Copy all the entries below exactly, but not the pictures.

Record excerpts:
[Start of Attachment]

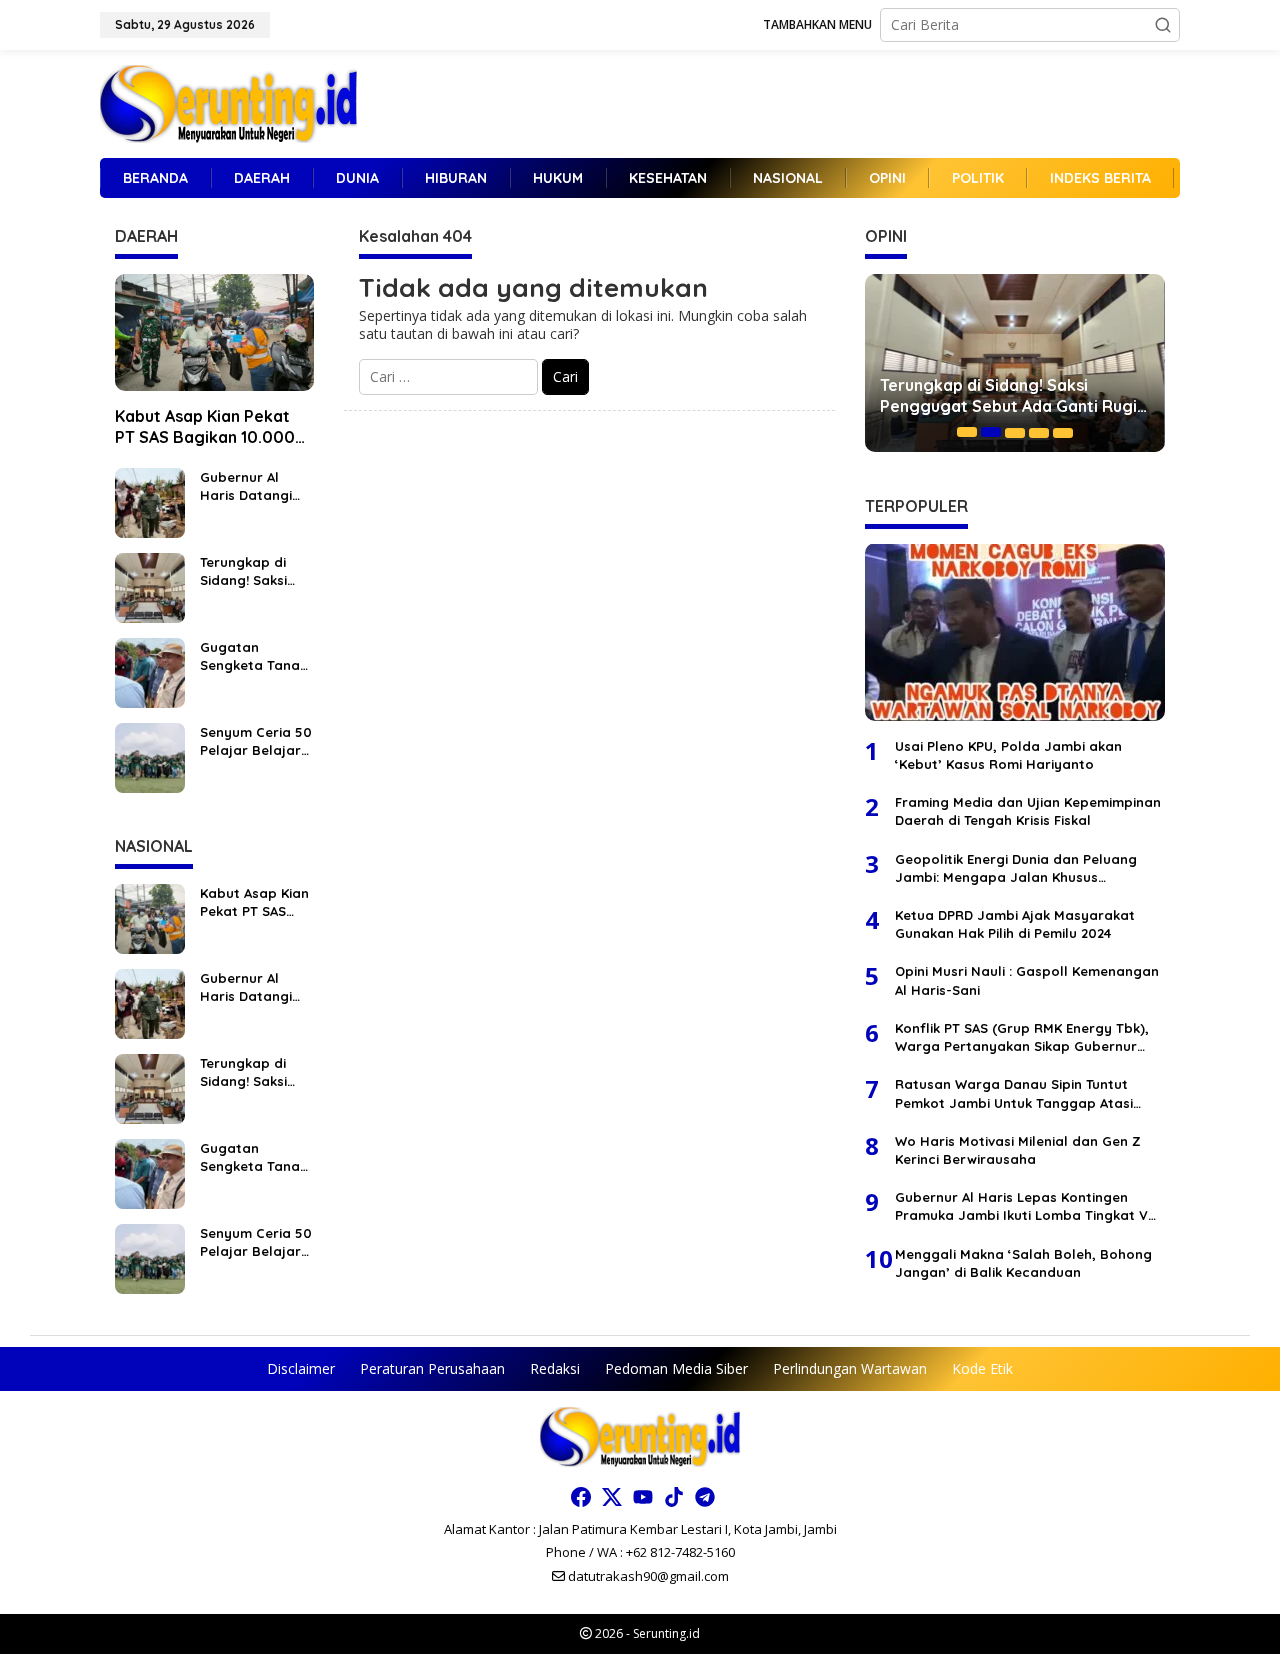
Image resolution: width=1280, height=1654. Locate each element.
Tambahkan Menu (817, 24)
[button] (1163, 25)
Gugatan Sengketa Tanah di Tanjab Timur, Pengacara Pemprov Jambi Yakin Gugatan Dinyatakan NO (254, 656)
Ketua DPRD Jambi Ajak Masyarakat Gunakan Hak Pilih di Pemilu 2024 (1015, 923)
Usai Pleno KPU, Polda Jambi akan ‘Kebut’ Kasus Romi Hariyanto (1008, 754)
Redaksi (555, 1368)
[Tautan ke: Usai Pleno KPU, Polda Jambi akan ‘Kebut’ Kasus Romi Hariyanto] (1015, 632)
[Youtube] (643, 1497)
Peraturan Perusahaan (432, 1368)
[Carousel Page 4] (1039, 432)
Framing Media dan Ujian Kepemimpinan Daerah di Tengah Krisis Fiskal (1028, 810)
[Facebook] (581, 1497)
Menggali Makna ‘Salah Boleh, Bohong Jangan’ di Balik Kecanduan (1023, 1262)
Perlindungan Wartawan (850, 1368)
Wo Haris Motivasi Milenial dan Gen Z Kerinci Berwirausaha (1018, 1149)
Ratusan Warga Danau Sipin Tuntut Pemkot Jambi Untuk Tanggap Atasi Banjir (1014, 1092)
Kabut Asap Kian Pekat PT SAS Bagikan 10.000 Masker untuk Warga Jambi (205, 427)
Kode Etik (982, 1368)
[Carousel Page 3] (1015, 432)
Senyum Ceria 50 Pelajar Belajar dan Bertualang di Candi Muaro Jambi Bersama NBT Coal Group (256, 741)
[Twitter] (612, 1497)
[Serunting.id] (228, 102)
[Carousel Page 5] (1063, 432)
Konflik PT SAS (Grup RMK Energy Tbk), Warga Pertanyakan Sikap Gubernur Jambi (1022, 1036)
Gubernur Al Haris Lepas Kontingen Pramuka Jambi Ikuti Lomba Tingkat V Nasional (1021, 1205)
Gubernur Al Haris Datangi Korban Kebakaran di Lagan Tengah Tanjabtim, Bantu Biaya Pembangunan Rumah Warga (248, 486)
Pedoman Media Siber (676, 1368)
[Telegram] (705, 1497)
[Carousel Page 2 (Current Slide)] (991, 432)
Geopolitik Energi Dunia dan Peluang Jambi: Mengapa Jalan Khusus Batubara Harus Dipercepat (1016, 867)
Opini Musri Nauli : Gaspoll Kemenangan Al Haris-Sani (1027, 980)
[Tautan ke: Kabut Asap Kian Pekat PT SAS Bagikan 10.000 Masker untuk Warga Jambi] (214, 333)
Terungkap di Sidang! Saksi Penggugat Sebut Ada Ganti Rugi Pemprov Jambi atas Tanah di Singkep (256, 571)
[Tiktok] (674, 1497)
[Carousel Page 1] (967, 432)
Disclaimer (301, 1368)
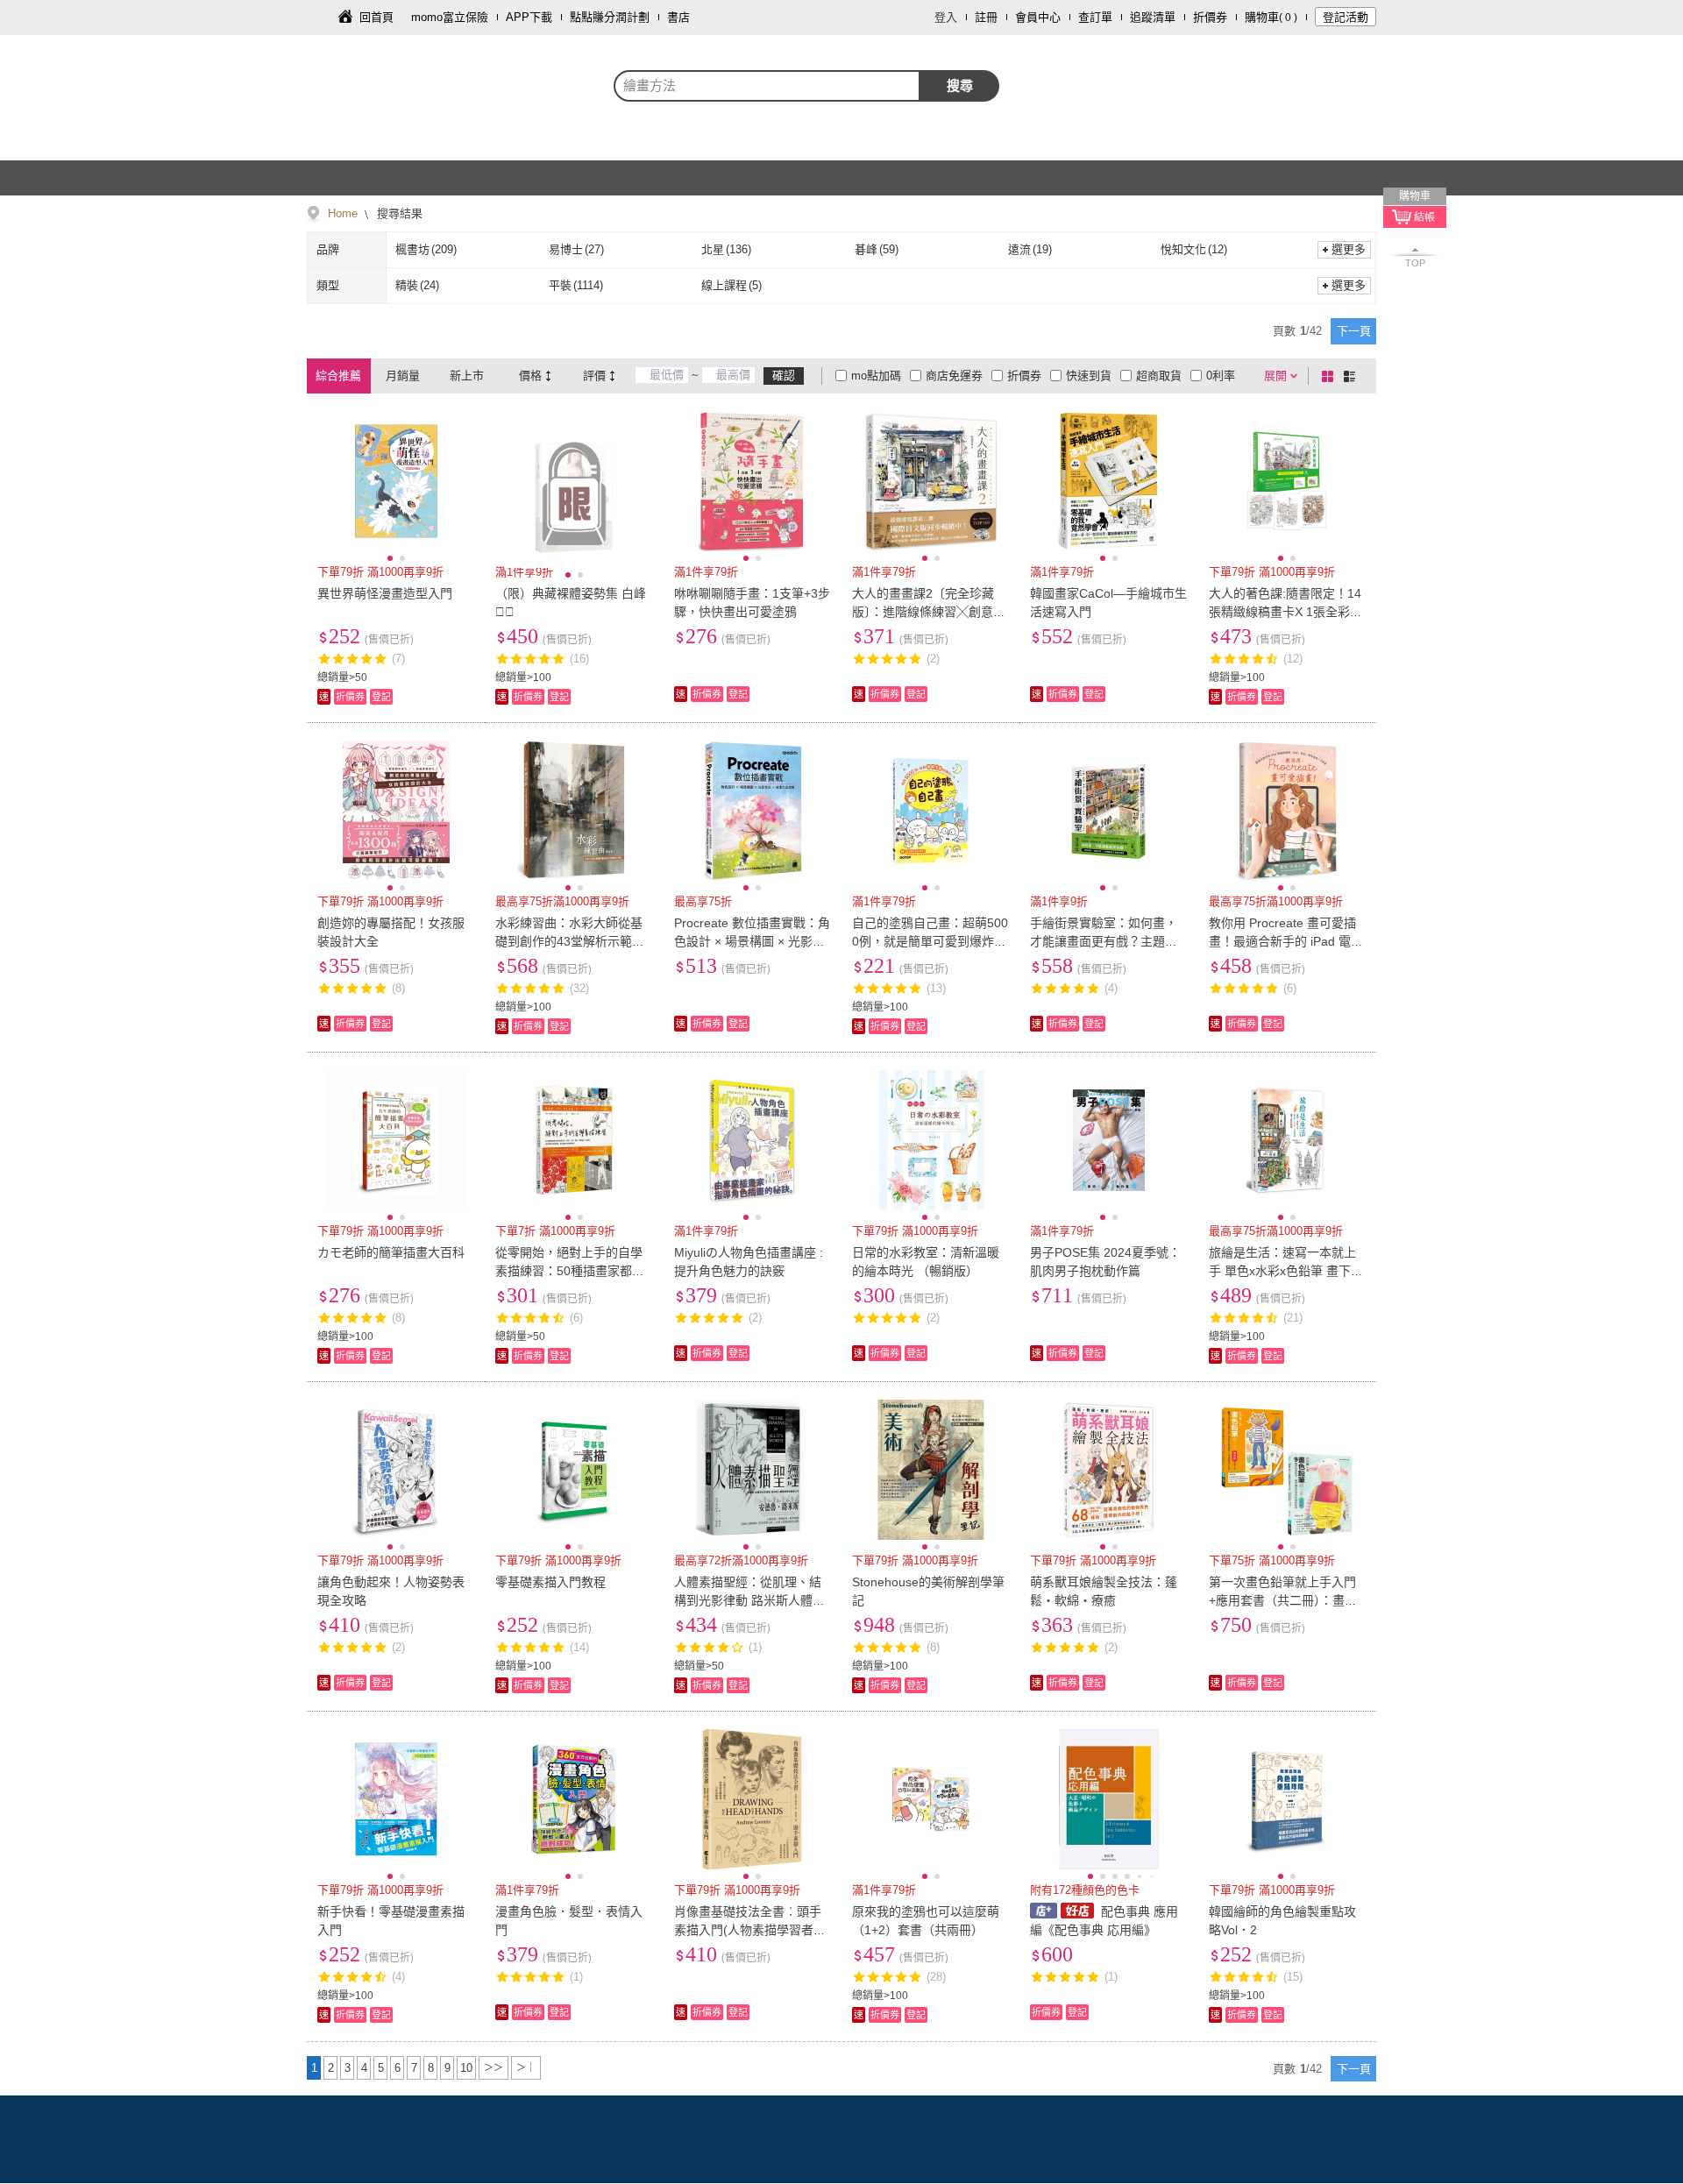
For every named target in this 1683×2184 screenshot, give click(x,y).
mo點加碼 (876, 375)
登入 (945, 17)
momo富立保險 (449, 17)
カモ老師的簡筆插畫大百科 (391, 1252)
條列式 (1352, 376)
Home (343, 213)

[End of Attachment]

Solution to this problem:
Image resolution: width=1280, height=1654. Locate each element.
Tambahkan Menu (817, 24)
[button] (1163, 25)
Gugatan Sengketa Tanah di Tanjab Timur, Pengacara Pemprov Jambi Yakin Gugatan Dinyatakan NO (254, 656)
Ketua DPRD Jambi Ajak Masyarakat Gunakan Hak Pilih di Pemilu 2024 (1015, 923)
Usai Pleno KPU, Polda Jambi akan ‘Kebut’ Kasus Romi Hariyanto (1008, 754)
Redaksi (555, 1368)
[Tautan ke: Usai Pleno KPU, Polda Jambi akan ‘Kebut’ Kasus Romi Hariyanto] (1015, 632)
[Youtube] (643, 1497)
Peraturan Perusahaan (432, 1368)
[Carousel Page 4] (1039, 432)
Framing Media dan Ujian Kepemimpinan Daerah di Tengah Krisis Fiskal (1028, 810)
[Facebook] (581, 1497)
Menggali Makna ‘Salah Boleh, Bohong Jangan’ di Balik Kecanduan (1023, 1262)
Perlindungan Wartawan (850, 1368)
Wo Haris Motivasi Milenial dan Gen Z Kerinci Berwirausaha (1018, 1149)
Ratusan Warga Danau Sipin Tuntut Pemkot Jambi Untuk Tanggap Atasi Banjir (1014, 1092)
Kabut Asap Kian Pekat PT SAS Bagikan 10.000 Masker untuk Warga Jambi (205, 427)
Kode Etik (982, 1368)
[Carousel Page 3] (1015, 432)
Senyum Ceria 50 Pelajar Belajar dan Bertualang di Candi Muaro Jambi Bersama NBT Coal Group (256, 741)
[Twitter] (612, 1497)
[Serunting.id] (228, 102)
[Carousel Page 5] (1063, 432)
Konflik PT SAS (Grup RMK Energy Tbk), Warga Pertanyakan Sikap Gubernur Jambi (1022, 1036)
Gubernur Al Haris Lepas Kontingen Pramuka Jambi Ikuti Lomba Tingkat V Nasional (1021, 1205)
Gubernur Al Haris Datangi Korban Kebakaran di Lagan Tengah Tanjabtim, Bantu Biaya Pembangunan Rumah Warga (248, 486)
Pedoman Media Siber (676, 1368)
[Telegram] (705, 1497)
[Carousel Page 2 (Current Slide)] (991, 432)
Geopolitik Energi Dunia dan Peluang Jambi: Mengapa Jalan Khusus Batubara Harus Dipercepat (1016, 867)
Opini Musri Nauli : Gaspoll Kemenangan Al Haris-Sani (1027, 980)
[Tautan ke: Kabut Asap Kian Pekat PT SAS Bagikan 10.000 Masker untuk Warga Jambi] (214, 333)
Terungkap di Sidang! Saksi Penggugat Sebut Ada Ganti Rugi Pemprov Jambi atas Tanah di Singkep (256, 571)
[Tiktok] (674, 1497)
[Carousel Page 1] (967, 432)
Disclaimer (301, 1368)
For every named target in this 1683×2184 screenshot, give click(x,y).
mo點加碼 (876, 375)
登入 (945, 17)
momo富立保險 (449, 17)
カモ老師的簡筆插畫大百科 (391, 1252)
條列式 (1352, 376)
Home (343, 213)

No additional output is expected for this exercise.